Un pays en guerre, c’est d’abord une absence, un vide abyssal. 300.000 réservistes, une génération entière qui manque à l’appel, disparue des regards, comme évaporée. Les rues sont vides, les bus sont vides, les terrasses des cafés silencieuses. L’Université a fermé. Elle rouvrira bientôt. Les jeunes sont ailleurs. Ils ont été absorbés et opèrent en secret sur les bases, à la frontière au Sud, ou bien sur le front Nord, à moins qu’ils ne soient envoyés à Gaza. On sait peu de choses de leur quotidien. Une bribe d’information par-ci par-là, pour rassurer surtout, dire que tout va bien. Si les communications sont coupées c’est qu’ils ont l’ordre de laisser chez eux leur portable avant d’entrer dans Gaza.
Israël en guerre, c’est un vide obsédant traversé de spectres, les fantômes des disparus et les ombres des vivants. C’est une litanie de noms égrenés dans les médias, dont chacun finit par connaître le visage et l’histoire. Ceux des 1.290 morts assassinés le 7 octobre dans des massacres barbares. Des familles entières décimées, les enfants massacrés devant leurs parents, les parents devant leurs bébés. Ce sont les cinq cercueils alignés de la famille Siman Tov, assassinée dans sa maison du kibboutz Nir Oz : Tamar la mère, Yonathan (Johnny) le père, leurs jumelles de six ans, Shahar et Arbel, et leur garçon de quatre ans, Omer. Sur une vidéo tournée il y a peu, ils apparaissent hilares face à la caméra, s’amusant à tirer la langue dans des cris joyeux. Des images d’un bonheur simple et beau, qui vous obsèderont une fois croisés leurs regards et entendu les éclats de rire des enfants.

+ + + + + + +

→ **TÂCHES À RÉALISER**
a) D’après l’extrait, les affirmations suivantes sont-elles exactes ? (i) L’Université a fermé pour de bon. (ii) La famille Siman Tov a été tuée chez elle, au kibboutz Nir Oz. (iii) Il y a 300.000 réservistes. Répondez par oui ou non à chacune en citant les mots de l’extrait qui tranchent.
b) Selon l’extrait, quel âge ont les jumelles Shahar et Arbel ?

Lignes indiquant où figurent les éléments:
+ + + + + + +

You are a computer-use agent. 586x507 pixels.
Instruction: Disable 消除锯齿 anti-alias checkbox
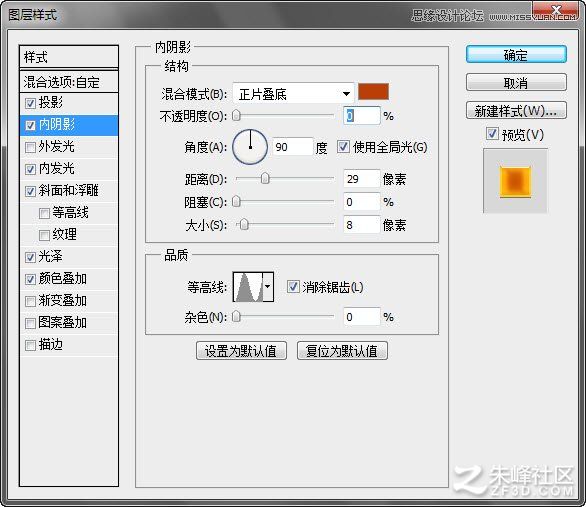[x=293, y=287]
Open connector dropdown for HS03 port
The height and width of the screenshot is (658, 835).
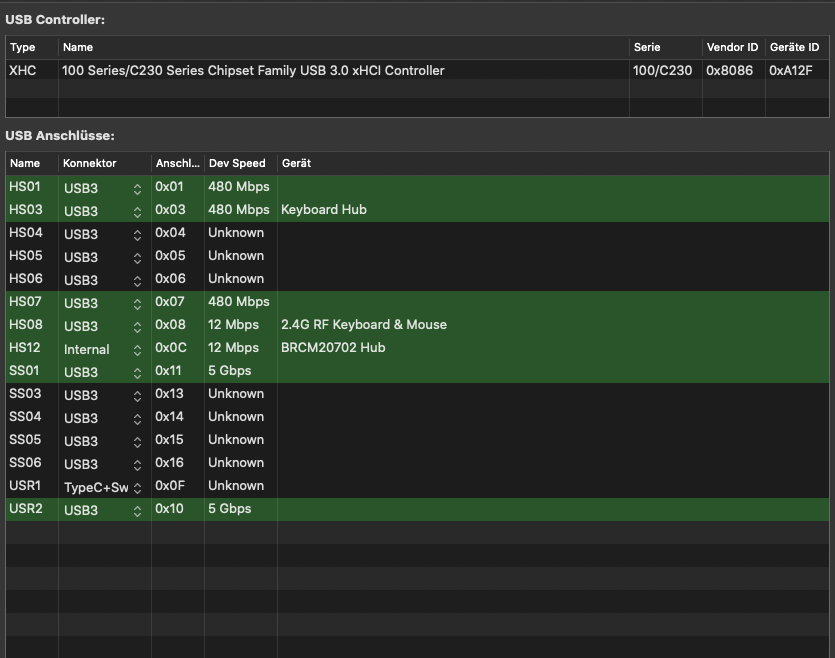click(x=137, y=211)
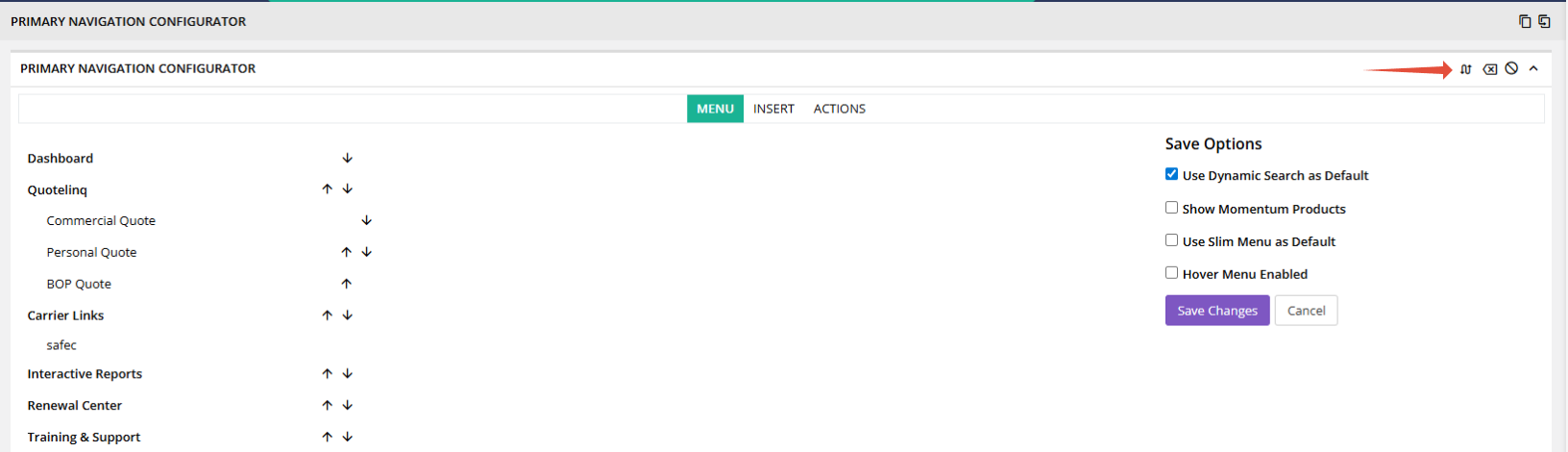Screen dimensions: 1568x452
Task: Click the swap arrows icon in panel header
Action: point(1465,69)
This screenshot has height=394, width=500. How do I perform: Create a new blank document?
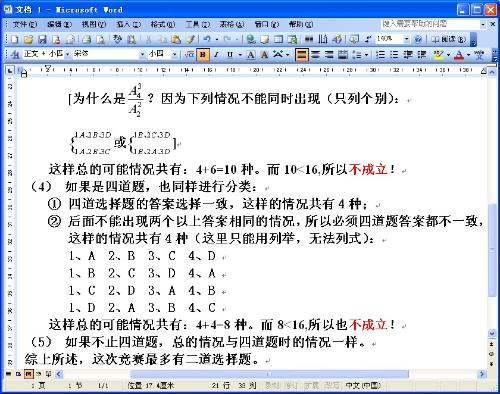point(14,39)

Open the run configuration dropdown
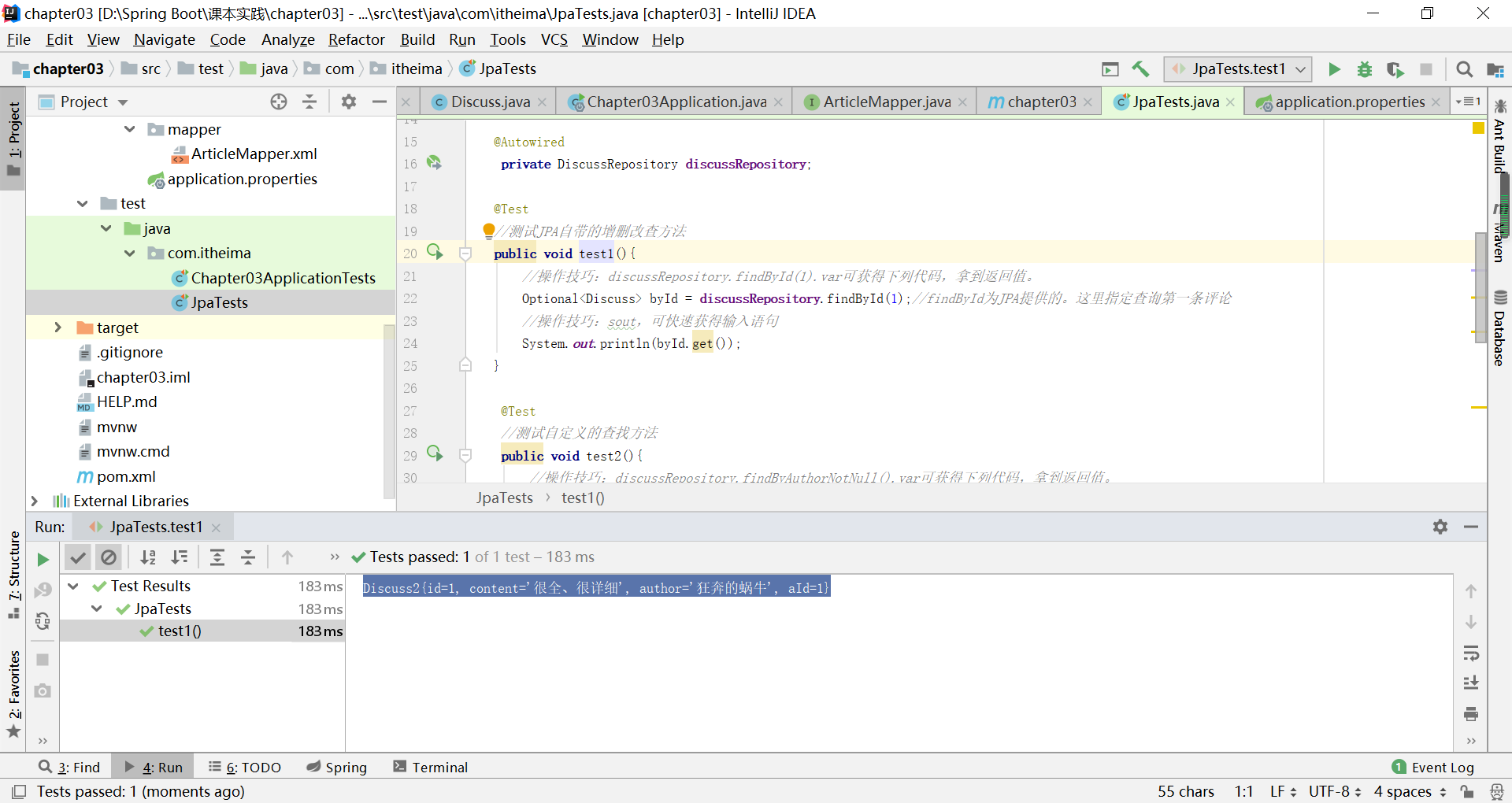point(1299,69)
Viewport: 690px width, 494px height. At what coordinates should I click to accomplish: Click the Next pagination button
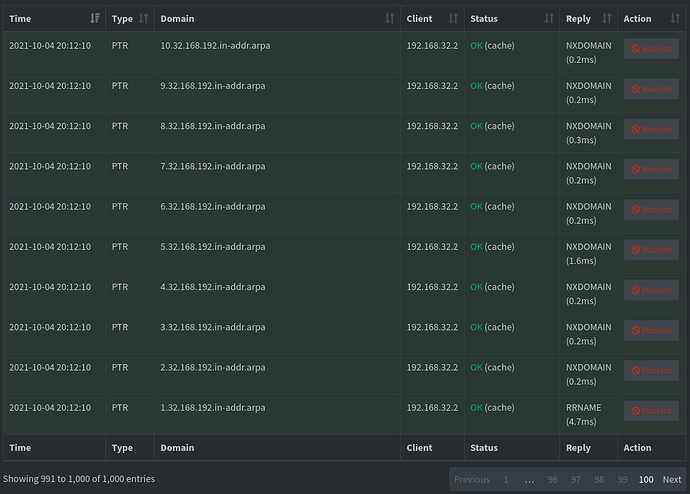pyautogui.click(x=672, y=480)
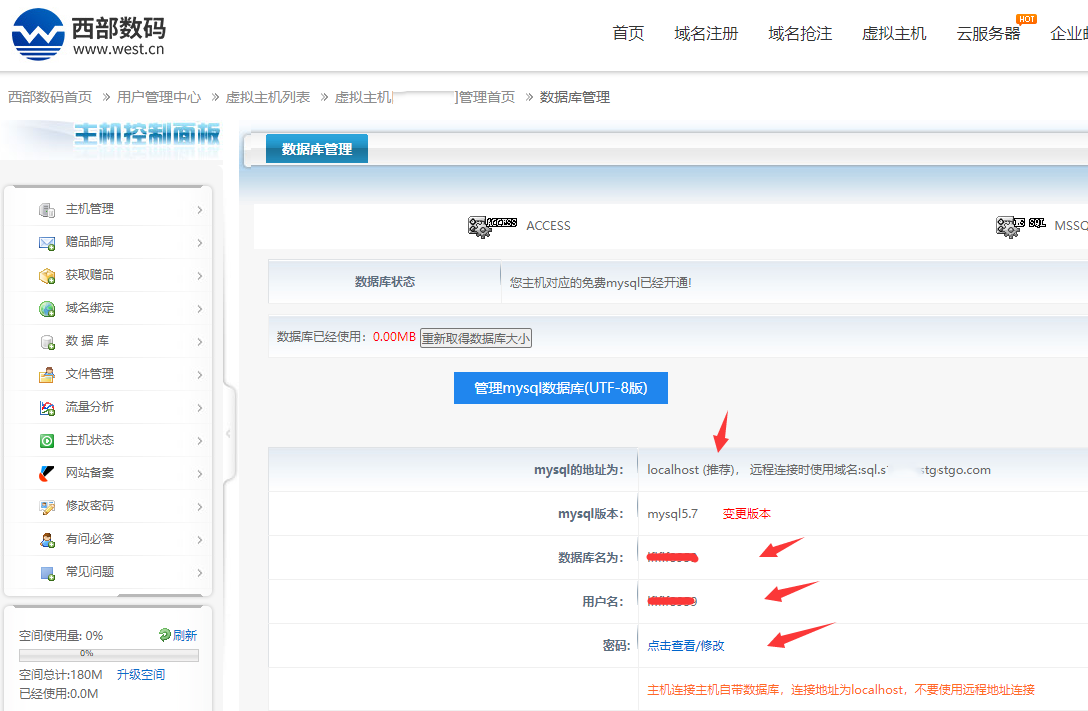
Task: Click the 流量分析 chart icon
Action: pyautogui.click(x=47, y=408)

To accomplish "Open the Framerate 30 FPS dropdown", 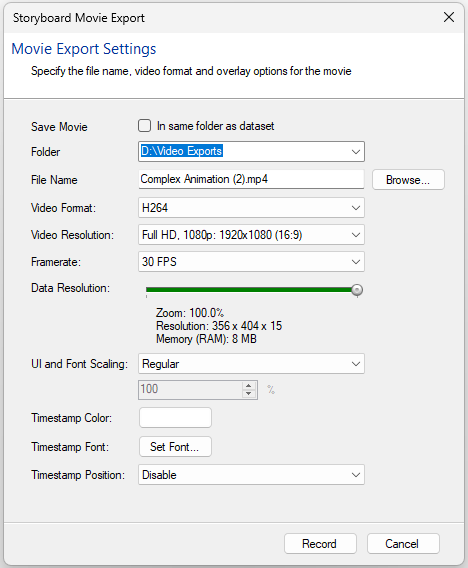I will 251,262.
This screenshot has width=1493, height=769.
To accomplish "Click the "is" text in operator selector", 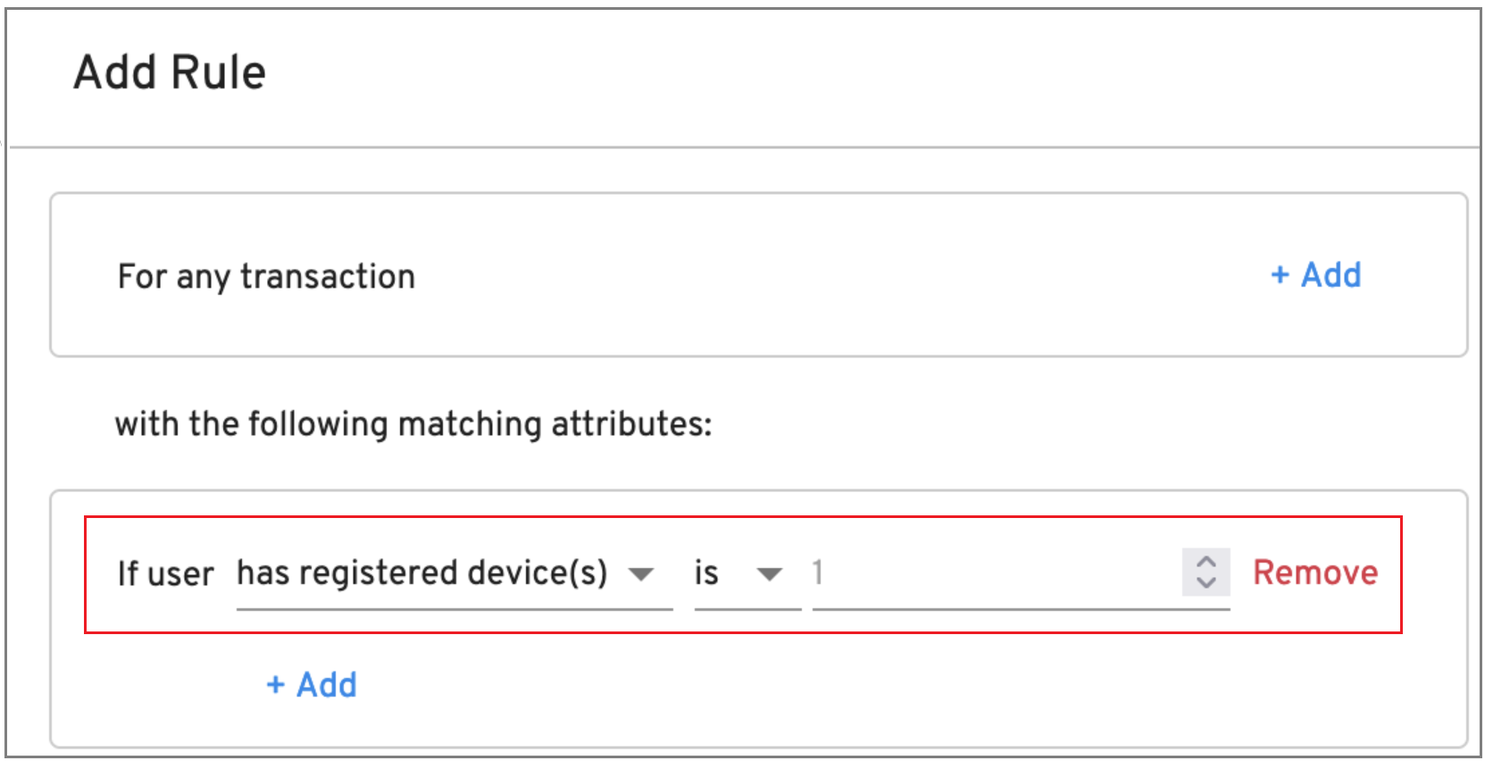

+ + + + + + +

→ **RÉPONSES RÉDIGÉES**
a)
(i) Non : « L’Université a fermé. Elle rouvrira bientôt. »
(ii) Oui : « assassinée dans sa maison du kibboutz Nir Oz »
(iii) Oui : « 300.000 réservistes »

b) Six ans.